What about you? Have you made an investment in a business only to find that you're never going to recover your investment? In light of the economic climate of 2009, there is no shortage of Canadians who are in this boat. The good news? There may be more tax relief on the horizon than you might think. Let me explain.

The ABIL

If you've made an investment in the shares of, or have lent money to, a small privately held company, and the company is now bankrupt or insolvent, you may have what is known under our tax law as a "business investment loss." If this is the case, you may be entitled to claim one-half of that loss on your tax return as an "allowable business investment loss" (ABIL).

You see, an ABIL is different than most capital losses.

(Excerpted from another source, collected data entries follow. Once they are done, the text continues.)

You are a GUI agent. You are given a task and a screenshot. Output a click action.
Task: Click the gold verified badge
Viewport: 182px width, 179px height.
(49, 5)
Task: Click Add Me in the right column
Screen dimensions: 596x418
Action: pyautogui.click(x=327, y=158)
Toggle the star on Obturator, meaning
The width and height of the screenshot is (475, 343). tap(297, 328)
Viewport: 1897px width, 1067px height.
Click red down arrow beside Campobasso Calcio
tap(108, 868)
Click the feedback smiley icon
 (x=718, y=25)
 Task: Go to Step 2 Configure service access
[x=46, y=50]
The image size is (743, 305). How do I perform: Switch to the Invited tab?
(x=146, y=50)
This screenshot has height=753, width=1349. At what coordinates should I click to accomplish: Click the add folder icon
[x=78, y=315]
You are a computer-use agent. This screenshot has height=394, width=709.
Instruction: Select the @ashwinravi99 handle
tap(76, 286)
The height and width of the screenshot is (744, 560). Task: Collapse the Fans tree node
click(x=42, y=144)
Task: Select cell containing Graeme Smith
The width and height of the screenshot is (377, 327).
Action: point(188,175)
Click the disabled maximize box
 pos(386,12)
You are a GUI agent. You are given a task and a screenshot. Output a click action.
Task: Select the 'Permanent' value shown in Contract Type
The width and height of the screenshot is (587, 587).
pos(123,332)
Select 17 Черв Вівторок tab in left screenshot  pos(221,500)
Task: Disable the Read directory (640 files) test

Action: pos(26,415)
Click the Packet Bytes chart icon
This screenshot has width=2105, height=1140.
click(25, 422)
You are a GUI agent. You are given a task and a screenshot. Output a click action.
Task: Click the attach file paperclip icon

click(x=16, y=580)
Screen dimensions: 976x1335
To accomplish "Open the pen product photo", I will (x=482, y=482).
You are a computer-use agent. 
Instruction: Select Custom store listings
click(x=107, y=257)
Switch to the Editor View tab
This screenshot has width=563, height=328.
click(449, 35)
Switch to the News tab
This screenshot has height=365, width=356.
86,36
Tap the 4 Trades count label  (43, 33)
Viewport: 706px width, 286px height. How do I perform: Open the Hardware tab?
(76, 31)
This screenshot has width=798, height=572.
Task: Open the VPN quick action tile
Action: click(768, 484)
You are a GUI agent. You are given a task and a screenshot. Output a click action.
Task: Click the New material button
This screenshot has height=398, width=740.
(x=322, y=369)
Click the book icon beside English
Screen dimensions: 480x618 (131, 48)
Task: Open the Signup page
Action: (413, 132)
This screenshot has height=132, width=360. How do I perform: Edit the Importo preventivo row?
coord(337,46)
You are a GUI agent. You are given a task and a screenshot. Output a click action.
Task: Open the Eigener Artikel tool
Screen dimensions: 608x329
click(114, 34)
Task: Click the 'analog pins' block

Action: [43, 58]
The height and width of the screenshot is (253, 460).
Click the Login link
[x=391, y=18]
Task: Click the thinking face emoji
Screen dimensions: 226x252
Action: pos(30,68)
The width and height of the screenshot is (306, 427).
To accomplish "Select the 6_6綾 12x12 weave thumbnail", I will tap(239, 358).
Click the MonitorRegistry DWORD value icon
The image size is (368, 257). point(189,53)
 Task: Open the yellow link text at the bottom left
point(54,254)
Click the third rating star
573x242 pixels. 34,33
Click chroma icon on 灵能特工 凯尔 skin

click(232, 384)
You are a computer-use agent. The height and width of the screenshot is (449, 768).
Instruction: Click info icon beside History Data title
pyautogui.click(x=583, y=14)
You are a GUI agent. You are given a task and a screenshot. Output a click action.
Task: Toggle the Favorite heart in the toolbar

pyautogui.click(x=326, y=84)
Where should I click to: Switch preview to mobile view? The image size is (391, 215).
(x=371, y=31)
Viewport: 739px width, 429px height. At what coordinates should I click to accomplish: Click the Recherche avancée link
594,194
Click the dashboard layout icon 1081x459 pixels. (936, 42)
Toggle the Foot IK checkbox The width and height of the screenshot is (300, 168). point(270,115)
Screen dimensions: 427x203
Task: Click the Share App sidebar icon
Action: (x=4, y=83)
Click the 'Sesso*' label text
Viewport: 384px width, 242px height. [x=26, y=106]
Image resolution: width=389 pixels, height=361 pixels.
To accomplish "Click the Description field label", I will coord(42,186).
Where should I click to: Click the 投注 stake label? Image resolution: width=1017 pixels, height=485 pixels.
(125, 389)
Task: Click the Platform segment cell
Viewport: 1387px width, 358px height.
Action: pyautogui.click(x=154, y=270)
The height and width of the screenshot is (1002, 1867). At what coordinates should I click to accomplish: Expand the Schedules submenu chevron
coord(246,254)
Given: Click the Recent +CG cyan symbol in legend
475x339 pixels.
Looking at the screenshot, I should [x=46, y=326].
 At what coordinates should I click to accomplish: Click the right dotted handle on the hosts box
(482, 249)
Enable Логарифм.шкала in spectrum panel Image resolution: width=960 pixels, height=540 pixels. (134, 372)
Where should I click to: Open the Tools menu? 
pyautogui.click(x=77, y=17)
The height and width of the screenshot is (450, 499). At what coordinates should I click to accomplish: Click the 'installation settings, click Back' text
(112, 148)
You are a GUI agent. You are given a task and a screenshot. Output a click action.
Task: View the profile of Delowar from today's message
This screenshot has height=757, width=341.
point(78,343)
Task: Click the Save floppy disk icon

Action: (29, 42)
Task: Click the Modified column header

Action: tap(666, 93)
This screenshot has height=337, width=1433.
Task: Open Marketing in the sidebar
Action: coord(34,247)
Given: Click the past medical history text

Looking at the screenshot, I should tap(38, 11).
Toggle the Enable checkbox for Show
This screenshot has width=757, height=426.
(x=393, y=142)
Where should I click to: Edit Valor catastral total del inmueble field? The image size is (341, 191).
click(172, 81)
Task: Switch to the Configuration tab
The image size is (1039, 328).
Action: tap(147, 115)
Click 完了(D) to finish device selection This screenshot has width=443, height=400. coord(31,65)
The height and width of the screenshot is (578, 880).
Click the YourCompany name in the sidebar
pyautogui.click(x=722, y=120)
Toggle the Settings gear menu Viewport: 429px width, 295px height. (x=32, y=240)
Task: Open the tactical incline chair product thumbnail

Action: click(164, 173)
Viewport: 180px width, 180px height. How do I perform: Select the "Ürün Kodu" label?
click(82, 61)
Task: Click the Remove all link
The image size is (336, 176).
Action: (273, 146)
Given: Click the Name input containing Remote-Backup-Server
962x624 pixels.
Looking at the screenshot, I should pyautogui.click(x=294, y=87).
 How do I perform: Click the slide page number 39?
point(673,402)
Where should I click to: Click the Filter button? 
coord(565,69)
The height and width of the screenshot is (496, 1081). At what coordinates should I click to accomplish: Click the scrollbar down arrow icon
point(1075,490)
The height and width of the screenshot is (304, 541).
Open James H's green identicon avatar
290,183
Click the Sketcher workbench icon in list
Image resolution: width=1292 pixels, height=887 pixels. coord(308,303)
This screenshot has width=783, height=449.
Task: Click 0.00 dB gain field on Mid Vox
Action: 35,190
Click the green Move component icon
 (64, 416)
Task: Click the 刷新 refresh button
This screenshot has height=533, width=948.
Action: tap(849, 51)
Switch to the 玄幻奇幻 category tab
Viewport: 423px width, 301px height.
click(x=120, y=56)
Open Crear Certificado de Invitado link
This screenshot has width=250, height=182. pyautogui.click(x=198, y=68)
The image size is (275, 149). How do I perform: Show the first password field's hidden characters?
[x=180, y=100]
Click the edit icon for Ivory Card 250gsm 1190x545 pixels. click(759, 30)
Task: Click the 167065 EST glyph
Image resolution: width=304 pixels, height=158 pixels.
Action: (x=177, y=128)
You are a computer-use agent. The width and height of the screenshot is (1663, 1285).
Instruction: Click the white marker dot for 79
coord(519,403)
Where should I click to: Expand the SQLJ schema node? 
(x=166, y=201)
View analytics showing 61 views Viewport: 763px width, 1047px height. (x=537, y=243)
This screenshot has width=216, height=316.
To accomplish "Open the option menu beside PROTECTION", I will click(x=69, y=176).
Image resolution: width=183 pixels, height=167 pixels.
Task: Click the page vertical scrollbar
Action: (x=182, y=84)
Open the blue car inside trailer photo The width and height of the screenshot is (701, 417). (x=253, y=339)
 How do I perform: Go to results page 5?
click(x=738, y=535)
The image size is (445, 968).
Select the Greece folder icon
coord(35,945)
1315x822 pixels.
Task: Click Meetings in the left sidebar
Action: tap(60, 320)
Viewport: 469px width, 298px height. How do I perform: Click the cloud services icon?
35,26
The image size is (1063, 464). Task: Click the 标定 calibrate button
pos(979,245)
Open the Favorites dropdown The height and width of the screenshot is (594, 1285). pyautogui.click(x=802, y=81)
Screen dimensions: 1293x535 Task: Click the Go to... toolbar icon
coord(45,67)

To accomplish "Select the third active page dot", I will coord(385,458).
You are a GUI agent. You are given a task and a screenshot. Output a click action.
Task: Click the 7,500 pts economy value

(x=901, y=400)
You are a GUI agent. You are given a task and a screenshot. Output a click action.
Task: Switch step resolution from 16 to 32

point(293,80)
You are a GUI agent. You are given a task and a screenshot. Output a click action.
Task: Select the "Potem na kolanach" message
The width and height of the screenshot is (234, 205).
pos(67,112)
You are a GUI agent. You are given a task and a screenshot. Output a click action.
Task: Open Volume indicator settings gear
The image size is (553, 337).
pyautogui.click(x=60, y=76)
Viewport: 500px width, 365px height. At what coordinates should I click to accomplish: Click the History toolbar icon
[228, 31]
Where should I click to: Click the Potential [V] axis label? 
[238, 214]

Capital losses must generally be applied to reduce capital gains, and can't generally be applied to offset other types of income. Not so with an ABIL. An ABIL is a special type of capital loss that can be deducted against any type of income, not just taxable capital gains.

Like any other capital loss, an ABIL can be carried back up to three years, or can be carried forward for use in the future. If you haven't claimed your ABIL within 10 years, it becomes a regular capital loss and can only be applied against capital gains at that point.

The criteria

So, here's the deal. In order to have an ABIL, you must own capital property that has declined in value (i.e. shares or a loan to a small business corporation). Next you must dispose of those shares or that loan to an arm's-length party. Now, that's going to be tough. After all, who is going to buy those shares or that loan from you at this point given that they are worthless? Don't worry, there's good news. If you can't actually dispose of that property, you can make a special election under subsection 50(1) of our tax law that will treat those shares or that debt as though you've disposed of it.

We're not quite done yet. The property must be a share of a "small business corporation" (SBC) or a debt owing to you by an SBC. An SBC is a Canadian-controlled private corporation in which all, or substantially all, of the assets are used in an active business carried on primarily in Canada. This is a simplified definition - so speak to a tax pro if you think you might have an ABIL.

You should also know that the company you've invested in, or lent money to, must either be bankrupt or insolvent (there's a definition of "insolvent" that I won't go into today).

The experience

Be aware that if you do claim an ABIL, you can expect that deduction to be audited. Now, don't panic. It's likely still worth the claim. But make sure of a couple things. First, make sure your documentation is in order. A loan should be documented by a promissory note or loan agreement. Shares owned should have actually been issued and reflected in the minute books of the corporation, among other things. Second, claim the ABIL in the year the company becomes bankrupt or insolvent, and file your tax return on time. The taxman is not obligated to allow an election under subsection 50(1) if it is filed late. Finally, make sure a tax pro helps with your claim.